A Human Trypanosome Suppresses CD8(+) T Cell Priming by Dendritic Cells through the Induction of Immune Regulatory CD4(+) Foxp3(+) T Cells

Although CD4(+) Foxp3(+) T cells are largely described in the regulation of CD4(+) T cell responses, their role in the suppression of CD8(+) T cell priming is much less clear. Because the induction of CD8(+) T cells during experimental infection with Trypanosoma cruzi is remarkably delayed and suboptimal, we raised the hypothesis that this protozoan parasite actively induces the regulation of CD8(+) T cell priming.
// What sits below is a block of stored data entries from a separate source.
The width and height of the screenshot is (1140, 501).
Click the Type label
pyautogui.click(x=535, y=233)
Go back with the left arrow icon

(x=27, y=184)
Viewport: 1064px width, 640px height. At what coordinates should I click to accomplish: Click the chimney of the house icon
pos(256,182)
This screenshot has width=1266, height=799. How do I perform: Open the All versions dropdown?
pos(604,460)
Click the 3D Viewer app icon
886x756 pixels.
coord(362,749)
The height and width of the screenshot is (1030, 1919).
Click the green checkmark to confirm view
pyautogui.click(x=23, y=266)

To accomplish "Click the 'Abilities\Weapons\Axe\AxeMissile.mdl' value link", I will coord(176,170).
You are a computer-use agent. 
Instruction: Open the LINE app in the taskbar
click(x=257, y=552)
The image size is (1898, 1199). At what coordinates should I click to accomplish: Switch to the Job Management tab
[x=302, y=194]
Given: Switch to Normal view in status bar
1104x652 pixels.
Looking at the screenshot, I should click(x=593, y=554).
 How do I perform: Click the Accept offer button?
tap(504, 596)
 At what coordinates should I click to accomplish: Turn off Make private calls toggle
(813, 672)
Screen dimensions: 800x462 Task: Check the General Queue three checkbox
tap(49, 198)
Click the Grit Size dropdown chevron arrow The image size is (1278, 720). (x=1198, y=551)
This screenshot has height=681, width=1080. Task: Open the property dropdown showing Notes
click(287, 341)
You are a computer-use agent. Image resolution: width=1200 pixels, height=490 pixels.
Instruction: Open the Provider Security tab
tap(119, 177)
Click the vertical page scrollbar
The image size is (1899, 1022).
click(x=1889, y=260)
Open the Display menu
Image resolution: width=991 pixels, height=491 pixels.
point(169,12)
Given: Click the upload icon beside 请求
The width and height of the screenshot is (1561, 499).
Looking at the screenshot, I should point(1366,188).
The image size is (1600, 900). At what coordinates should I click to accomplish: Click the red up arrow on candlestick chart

Using an in vivo assay that eliminated multiple variables associated with antigen processing and dendritic cell activation, we found that injection of bone marrow-derived dendritic cells exposed to T. cruzi induced regulatory CD4(+) Foxp3(+) T cells that suppressed the priming of transgenic CD8(+) T cells by peptide-loaded BMDC. This newly described suppressive effect on CD8(+) T cell priming was independent of IL-10, but partially dependent on CTLA-4 and TGF-β. Accordingly, depletion of Foxp3(+) cells in mice infected with T. cruzi enhanced the response of epitope-specific CD8(+) T cells. Altogether, our data uncover a mechanism by which T. cruzi suppresses CD8(+) T cell responses, an event related to the establishment of chronic infections.